An urban neighborhood remakes itself every day-and unmakes itself, too. Houses and stores and streets define it in one way. But it's also people-the people who make it their home, some eagerly, others grudgingly. A neighborhood can thrive or it can decline, and neighbors move in and move out. Sometimes they stay but withdraw behind fences and burglar alarms. If a neighborhood becomes no longer a place of sociability and street life, but of privacy indoors and fearful distrust outdoors, is it still a neighborhood?

In the late 1960s and 1970s Carlo Rotella grew up in Chicago's South Shore neighborhood-a place of neat bungalow blocks and desolate commercial strips, and sharp, sometimes painful social contrasts. In the decades since, the hollowing out of the middle class has left residents confronting-or avoiding-each other across an expanding gap that makes it ever harder for them to recognize each other as neighbors. Rotella tells the stories that reveal how that happened-stories of deindustrialization and street life; stories of gorgeous apartments with vistas onto Lake Michigan and of Section 8 housing vouchers held by the poor.


Blending journalism, memoir, and archival research, The World Is Always Coming to an End uses the story of one American neighborhood to challenge our assumptions about what neighborhoods are, and to think anew about what they might be if we can bridge gaps and commit anew to the people who share them with us. Tomorrow is another ending.


Editorial Reviews

The North Meridian Review - John Lepley

"Carlo Rotella was a toddler in the late 1960s and left South Shore forty years ago, but the neighborhood remains part of him. In The World Is Always Coming to an End he explores the notion of community in a place he envisions most other American cities will look like 'when we’re done reversing the postwar expansion of the middle class.'"

Public Books - Eric Klinenberg

"The World Is Always Coming to an End is unlike any work of contemporary urban studies that I know. It combines elements of journalism, archival research, ethnography, and memoir in a study of South Shore—the South Side, Chicago, neighborhood in which Carlo grew up, in the 1970s. It’s at times lyrical, at times analytic, and always engaging."

Los Angeles Review of Books

"An evocative and engaging mix of the minutely personal, the more broadly ethnographic, and the sociological in its description and analysis of a complex and interesting slice of Chicago. Rotella, who also works in long-form journalism, brings his gifts as a writer to bear on his experience of place and the terms of place itself."

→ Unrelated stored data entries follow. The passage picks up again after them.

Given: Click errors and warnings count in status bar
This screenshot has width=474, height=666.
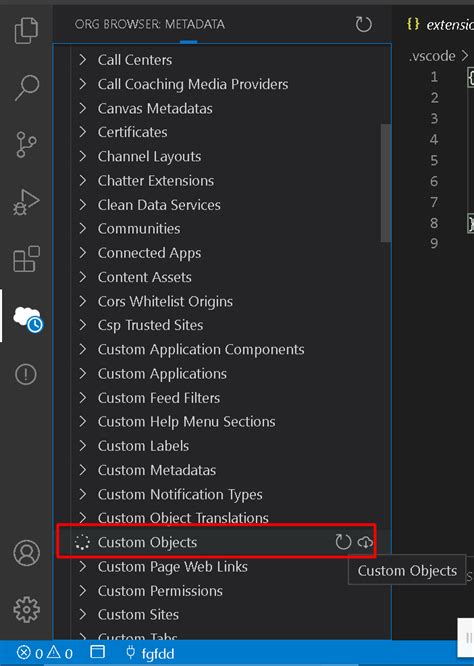Looking at the screenshot, I should click(x=45, y=653).
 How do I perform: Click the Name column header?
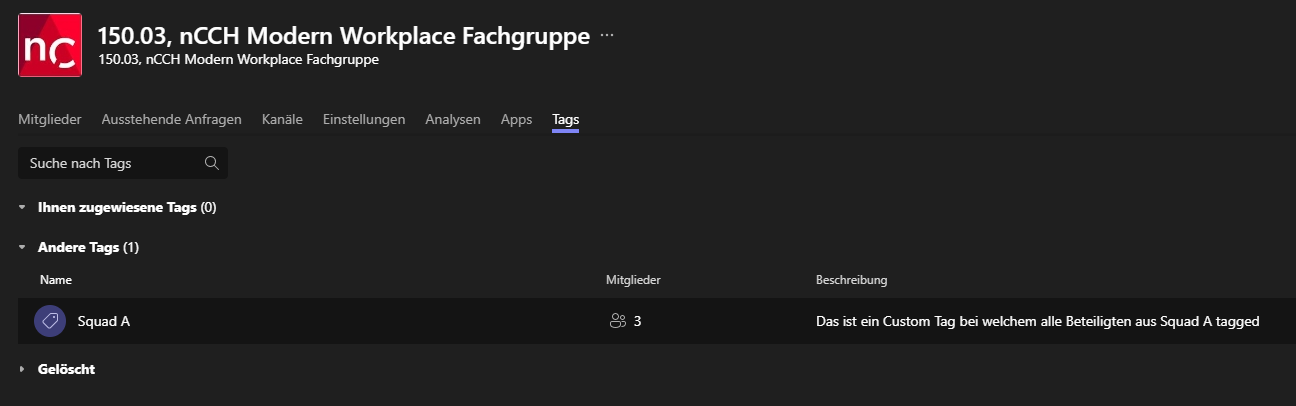56,280
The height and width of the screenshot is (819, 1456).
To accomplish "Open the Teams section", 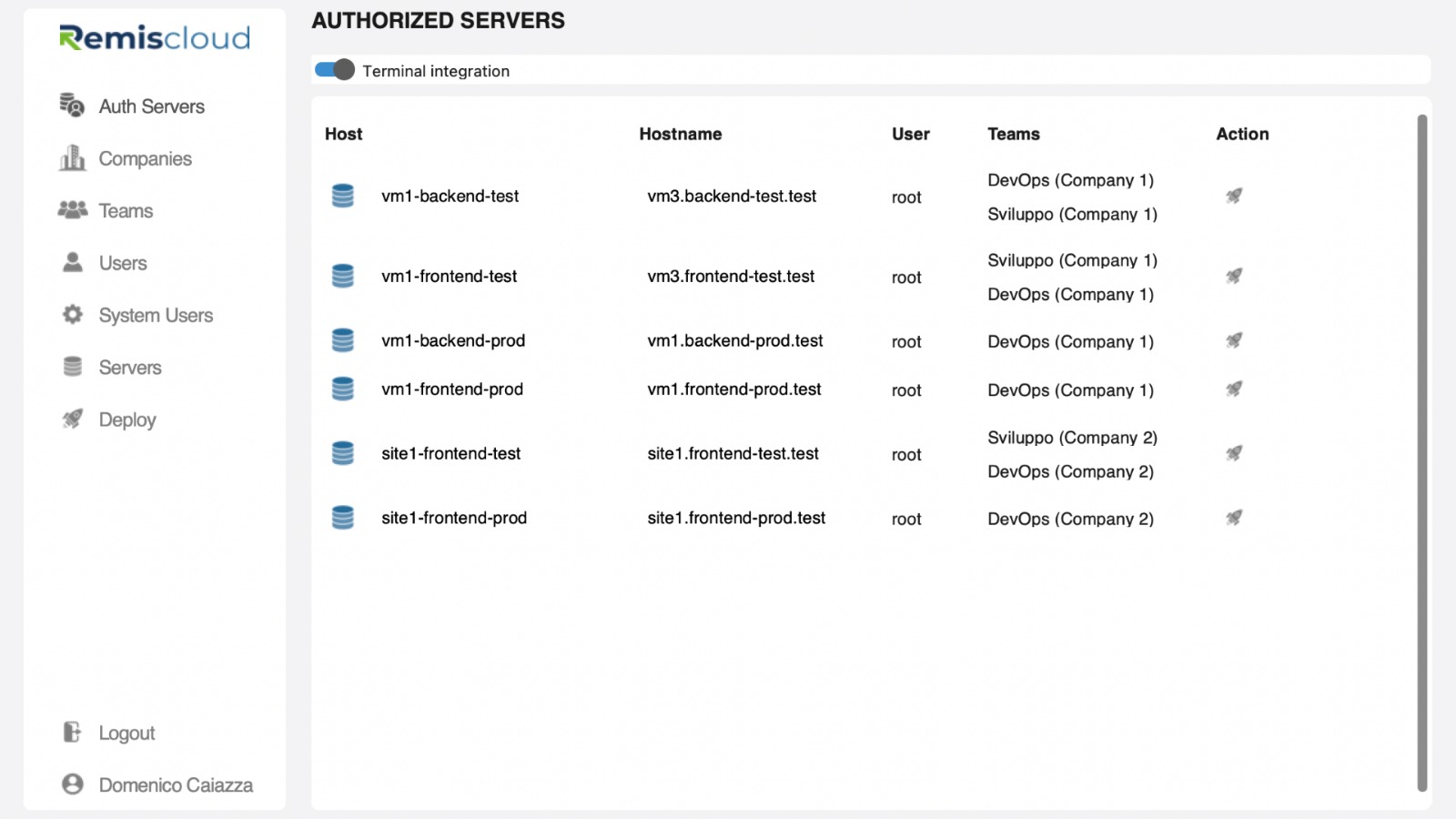I will pyautogui.click(x=126, y=211).
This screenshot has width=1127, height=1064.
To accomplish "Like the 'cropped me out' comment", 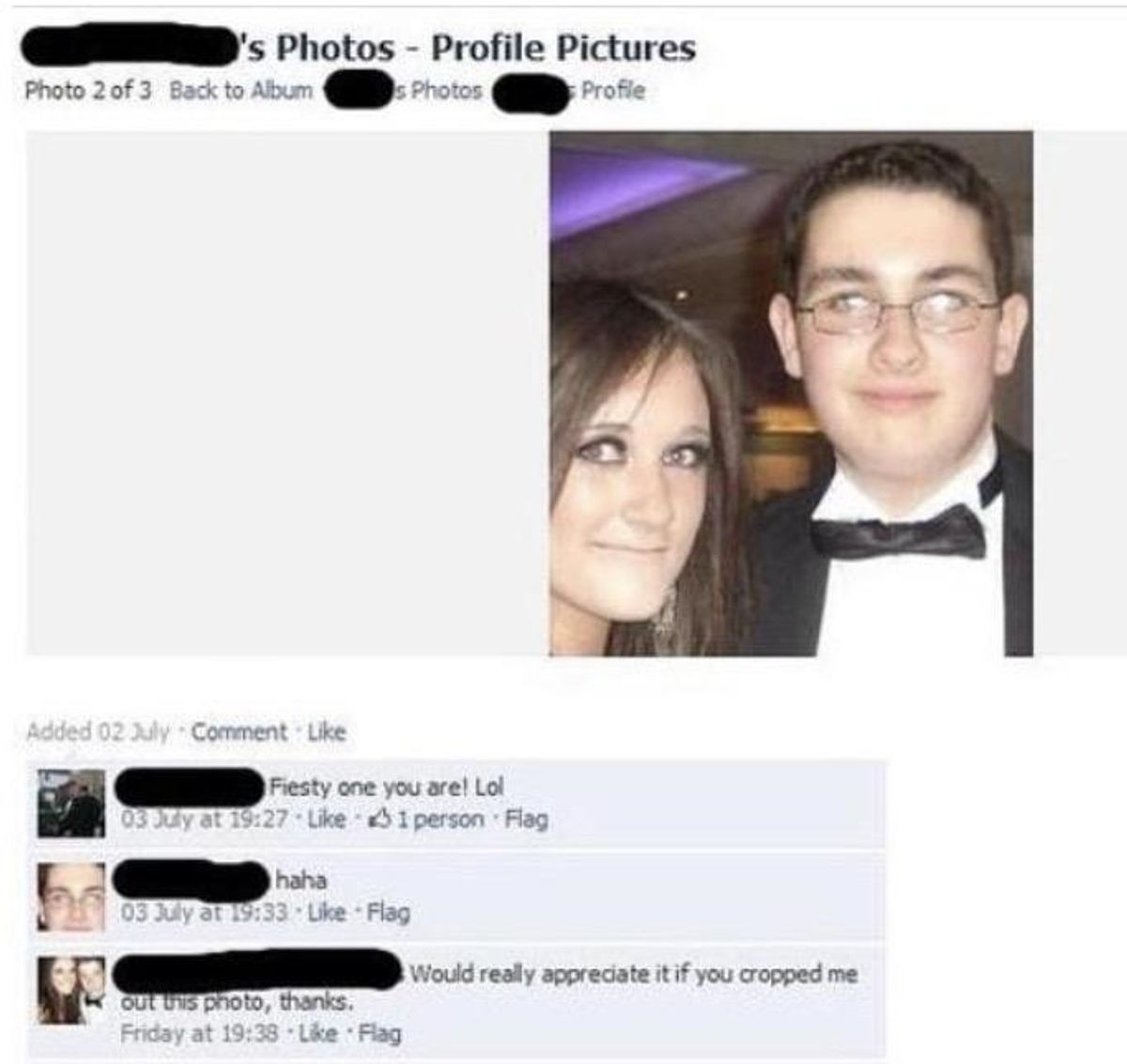I will click(x=317, y=1033).
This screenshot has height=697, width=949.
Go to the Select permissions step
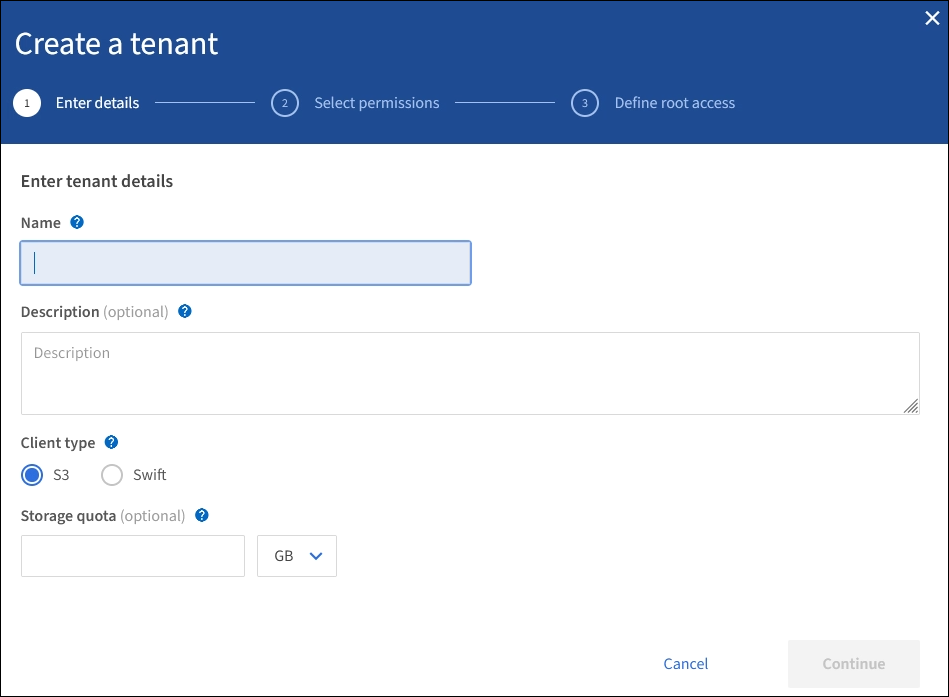click(x=376, y=103)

Forma Review - John Wilson

"Some books take a while to draw you in. But when I’d finished the first paragraph of Carlo Rotella’s The World Is Always Coming to an End: Pulling Together and Pulling Apart in a Chicago Neighborhood, I knew that I was going to love it."
 

on Playing in Time National

"It's fair to call Rotella a poet of urban life, alive to the freedom that cities offer us to pursue lives of our own devising, and of masculinity and the ways men lose and find themselves in their passions."

Wendy Griswold

"This book is an unusually personal urban ethnography. As a sociologist myself, I find The World is Always Coming to an End] wonderfully insightful and thought provoking. Rotella interweaves multiple histories: national, city, South Shore, and personal. He effectively uses long-time residents' life stories and their often-pungent words to paint a portrait of the neighborhood’s past and present. He makes the amusing but accurate observation that residents’ (including himself) sense of being on the alert for trouble, and their enthusiasm for concealed carry and guns in general, seem to come as much from pulp fiction as from the actual threat of crime."
 

Ben Austen

"The World is Always Coming to an End is an investigation of a city in continual flux, the roiling tensions of race and class and respectability in wherever one calls home. It's a powerful account that uses South Shore to capture both the story of Chicago (and through it, industrial and post-industrial cities nationwide) and what it means to be a neighborhood. Rotella—as a journalist but also as a memoirist—delves into the significance of the bungalow, academic studies of South Shore, recollections of the first Mayor Daley and childhood dangers, a current resident's cache of guns, another's talk of riffraff and the efforts to stop integration a half-century earlier. All of this comes together to create a neighborhood in all its spectacular complexity and contradictions."

Omar M. McRoberts

"Carlo Rotella has given us a rich, incisive portrait of social change in Chicago's iconic South Shore neighborhood. Remarkably, this portrait also delivers sensitive personal meditations on community, safety and peril, race and class relations, the meaning of home, and more. The World Is Always Coming to an End is valuable urban history with the soul of a memoir."

Robert J. Sampson

"The neighborhoods of our childhood still live within us, shaping our perceptions of the world today. Carlo Rotella brings alive the past and present of his own neighborhood effect in the historic South Shore of Chicago. A unique mix of personal memoir, journalism, and scholarly research, this book unites the obsessions, fears, and pleasures that the places we inhabit inspire. The South Shore community, variously challenged by deindustrialization, racial and class tension, gangs, the hollowing out of the middle class, and dysfunctional leaders, is coming to an end according to its residents. But South Shore remains a place of physical beauty and pride of place to many, and the narrative of decline has always existed and always will—there as elsewhere. Rotella brilliantly dissects this paradox, in the process giving us what he calls equipment for living. His experiences conjure the reader’s own lost cities, making the book reach far beyond Chicago."

Kirkus Reviews

2019-02-28

An ambitious analysis of a singular neighborhood that in some ways serves as a microcosm for all urban neighborhoods.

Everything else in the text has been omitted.